Japón activa la alerta por el "Megaterremoto"
Un temblor de magnitud 7,1 frente a la isla de Kyushu no solo ha sacudido la tierra y ha levantado pequeñas olas de tsunami. Ha hecho algo mucho más insólito: obligar a las autoridades niponas a admitir por primera vez que el temido "gran terremoto" podría estar más cerca de lo pensado.
Para un país acostumbrado a convivir con el suelo en movimiento, un sismo de 7,1 en la escala de Richter ya impresiona. Sin embargo, lo verdaderamente excepcional de este temblor que se acaba de registrar en la región de Hyūga-nada no ha sido la sacudida en sí, sino lo que ha venido inmediatamente después.
Por primera vez en su historia, la Agencia Meteorológica de Japón ha encendido una luz roja que jamás había activado: la alerta preventiva por riesgo de un Megaterremoto en la Fosa de Nankai. Hablamos de una grieta submarina gigantesca donde los geólogos saben que, tarde o temprano, se desencadenará un cataclismo de magnitud superior a 8,0 capaz de devastar la costa del Pacífico.

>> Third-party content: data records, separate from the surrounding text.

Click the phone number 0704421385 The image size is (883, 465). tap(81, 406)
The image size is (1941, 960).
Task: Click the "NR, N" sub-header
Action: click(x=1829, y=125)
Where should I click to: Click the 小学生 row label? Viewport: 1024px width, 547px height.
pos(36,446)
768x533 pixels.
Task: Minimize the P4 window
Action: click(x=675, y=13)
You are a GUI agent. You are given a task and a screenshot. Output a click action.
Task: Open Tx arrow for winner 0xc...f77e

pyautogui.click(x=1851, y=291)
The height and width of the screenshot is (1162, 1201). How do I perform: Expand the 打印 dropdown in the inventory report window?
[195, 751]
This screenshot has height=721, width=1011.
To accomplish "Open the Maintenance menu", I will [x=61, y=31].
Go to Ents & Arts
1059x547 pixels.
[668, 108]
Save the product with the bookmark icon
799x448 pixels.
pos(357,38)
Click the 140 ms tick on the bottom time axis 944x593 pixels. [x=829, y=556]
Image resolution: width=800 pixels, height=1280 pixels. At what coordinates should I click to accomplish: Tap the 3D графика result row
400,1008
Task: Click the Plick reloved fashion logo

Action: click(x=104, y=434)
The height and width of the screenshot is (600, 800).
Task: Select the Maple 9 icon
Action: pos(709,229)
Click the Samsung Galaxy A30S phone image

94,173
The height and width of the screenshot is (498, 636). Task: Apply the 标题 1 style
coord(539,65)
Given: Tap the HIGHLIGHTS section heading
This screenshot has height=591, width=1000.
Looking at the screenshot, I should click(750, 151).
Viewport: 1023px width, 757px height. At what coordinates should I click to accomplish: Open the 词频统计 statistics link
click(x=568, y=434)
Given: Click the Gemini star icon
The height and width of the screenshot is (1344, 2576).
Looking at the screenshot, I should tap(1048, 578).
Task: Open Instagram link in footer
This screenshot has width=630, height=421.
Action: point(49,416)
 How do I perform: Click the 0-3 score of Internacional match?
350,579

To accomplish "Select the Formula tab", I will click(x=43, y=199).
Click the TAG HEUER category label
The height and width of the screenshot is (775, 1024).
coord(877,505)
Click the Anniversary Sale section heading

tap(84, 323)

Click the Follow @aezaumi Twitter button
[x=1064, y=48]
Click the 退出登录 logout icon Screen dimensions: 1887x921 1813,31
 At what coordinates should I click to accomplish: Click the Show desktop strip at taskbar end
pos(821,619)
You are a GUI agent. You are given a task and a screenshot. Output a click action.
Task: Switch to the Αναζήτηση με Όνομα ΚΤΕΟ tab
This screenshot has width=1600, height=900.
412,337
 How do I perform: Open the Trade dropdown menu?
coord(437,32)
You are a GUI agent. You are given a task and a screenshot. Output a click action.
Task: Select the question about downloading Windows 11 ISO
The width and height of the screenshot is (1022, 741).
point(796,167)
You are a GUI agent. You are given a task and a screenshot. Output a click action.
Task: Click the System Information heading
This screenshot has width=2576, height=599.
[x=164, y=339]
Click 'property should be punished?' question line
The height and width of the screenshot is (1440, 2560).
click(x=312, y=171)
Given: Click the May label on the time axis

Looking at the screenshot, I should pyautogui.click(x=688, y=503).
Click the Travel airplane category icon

El sismo ha funcionado como un recordatorio brutal. Aunque los daños materiales en ciudades como Miyazaki están siendo limitados, el impacto social ha sido inmediato: el servicio del tren de alta velocidad Shinkansen se ha interrumpido, se han comenzado a revisar de urgencia las centrales nucleares de Sendai y Genkai, y el propio primer ministro ha llegado a cancelar sus viajes oficiales para coordinar la respuesta.
Japón no busca sembrar el pánico, pero la ciencia es clara: las probabilidades de un evento masivo han aumentado hoy mismo. La población ya ha empezado a revisar sus kits de emergencia y agua embotellada. La pregunta ya no es si el gran monstruo geológico despertará, sino si este temblor de 7,1 ha sido el primer aviso del cronómetro.